Величавое солнце завершает свой ежедневный бег, и медленно скатывается за горизонт в багровых оттенках вечернего заката. Косые лучи нежно скользят по верхушкам деревьев, стеной стоящих на противоположном берегу. Густые тени ложатся на воду. Лёгкие сумерки покрывают тонкой вуалью вечерний пейзаж.
Крадучись двигаясь по низкой воде, наконец появляется паром. На нём в три ручья стоят грузовики, нагруженные дровами на продажу. «Дровяной бизнес» - тоже средство выживания. Матушка-берёзка всегда была для российского человека палочкой-выручалочкой. Летом – сок, да лапти. Зимой – дрова, да веники. Если раньше жизнь была прописана по плану, то теперь по принципу – спасение утопающих, дело рук утопающих. А если короче – «спасайся, кто может». Вот и спасаемся всеми доступными способами и средствами.
На самом носу парома нашлось и нам местечко. Погрузка закончилась быстро. Короткий гудок известил окрестности об отправлении. Гулкое эхо побежало в сторону заходящего солнца, теряясь в глубине зарослей на другом берегу. Забормотав винтами, паром вырулил на середину реки. Медленное течение, помогая, плавно понесло нас в устье Чарыша – к месту слияния с Обью.

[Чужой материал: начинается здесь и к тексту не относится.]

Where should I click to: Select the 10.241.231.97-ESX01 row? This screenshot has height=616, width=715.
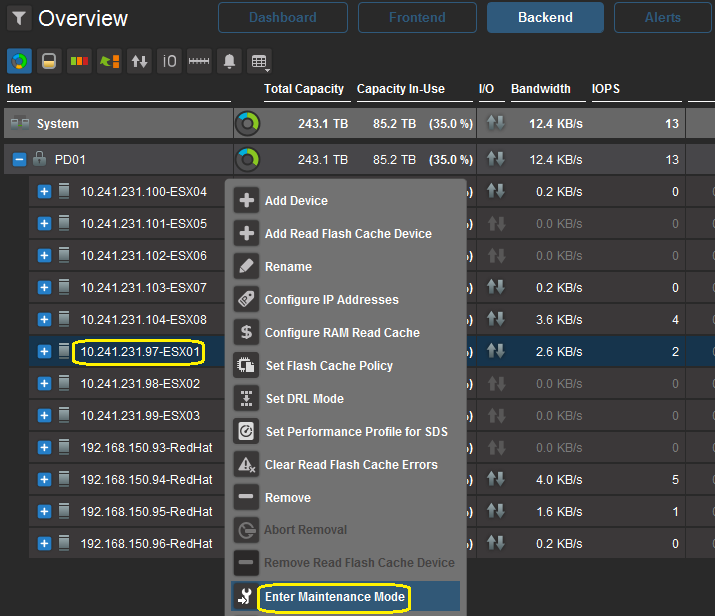[142, 351]
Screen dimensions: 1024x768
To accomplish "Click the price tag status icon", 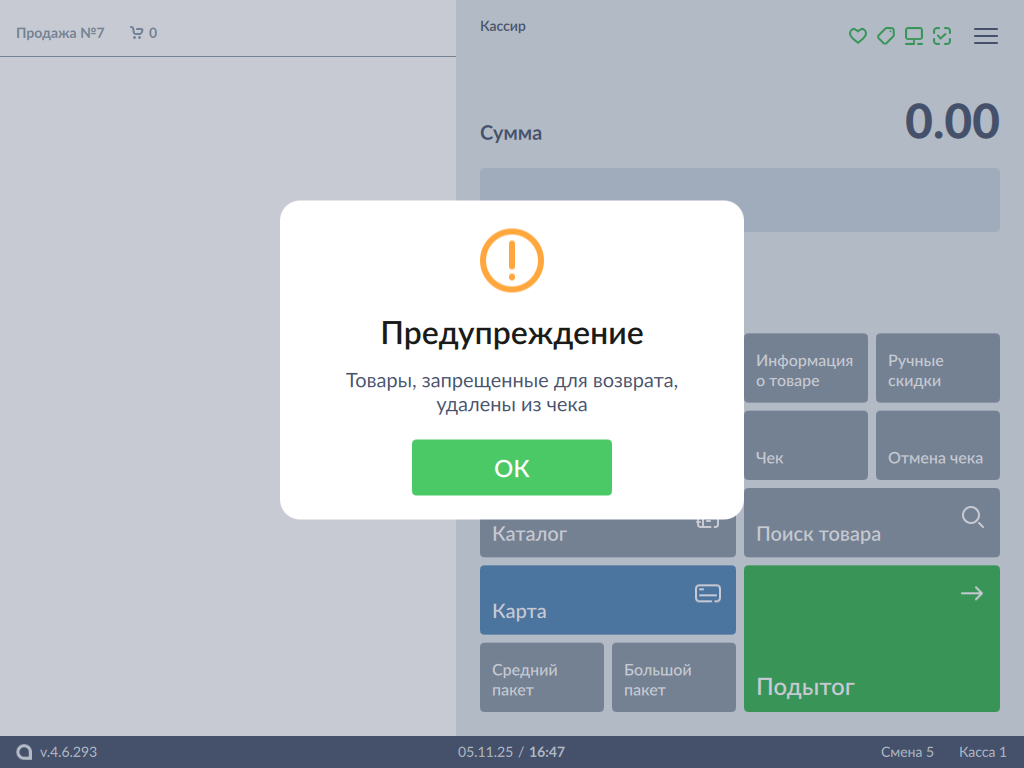I will [x=885, y=36].
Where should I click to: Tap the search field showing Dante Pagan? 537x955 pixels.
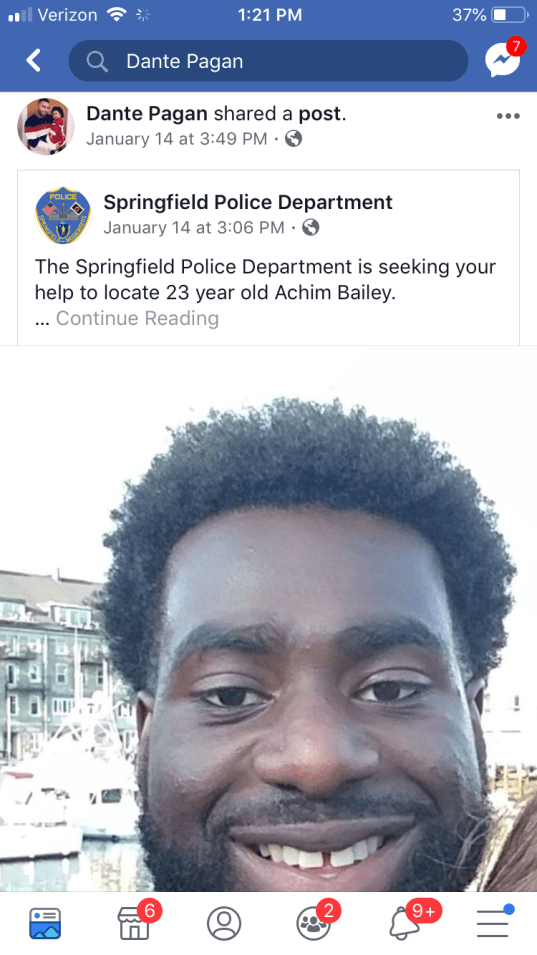[268, 61]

Лесистые берега за кормой, на глазах растворяются в густеющих сумерках, сливаясь с тёмной водой. На этих берегах остаётся кусочек сердца, а в душе приятные воспоминания. Тугими струями плавно несёт свои воды задумчивый старик - седой Чарыш. Над вершинами старых приречных вётел лёгкий ветерок нежно шелестит отмирающей листвой. Закатная тишь разлита в воздухе. Покой и умиротворение ласкают душу. Благодать!!!
Стемнело. На небосводе зажглись первые звёзды.
Октябрь 2005 г. Алтай.
Чудит матушка-Природа в последнее время. Балует народ своим трудно предсказуемым характером. Одно слово – «Сибирь», у многих вызывает напряг и лёгкое поёживание. Перед глазами встают картины зимней стужи с трескучими морозами, да засыпанные снегами таёжные буреломы. Суровая Природа, да с суровым сибирским климатом, она и людей местных рождает способными выдержать её мощный натиск. Сибиряки с детства готовы бороться за выживание в нашем резко континентальном климате. Так было всегда.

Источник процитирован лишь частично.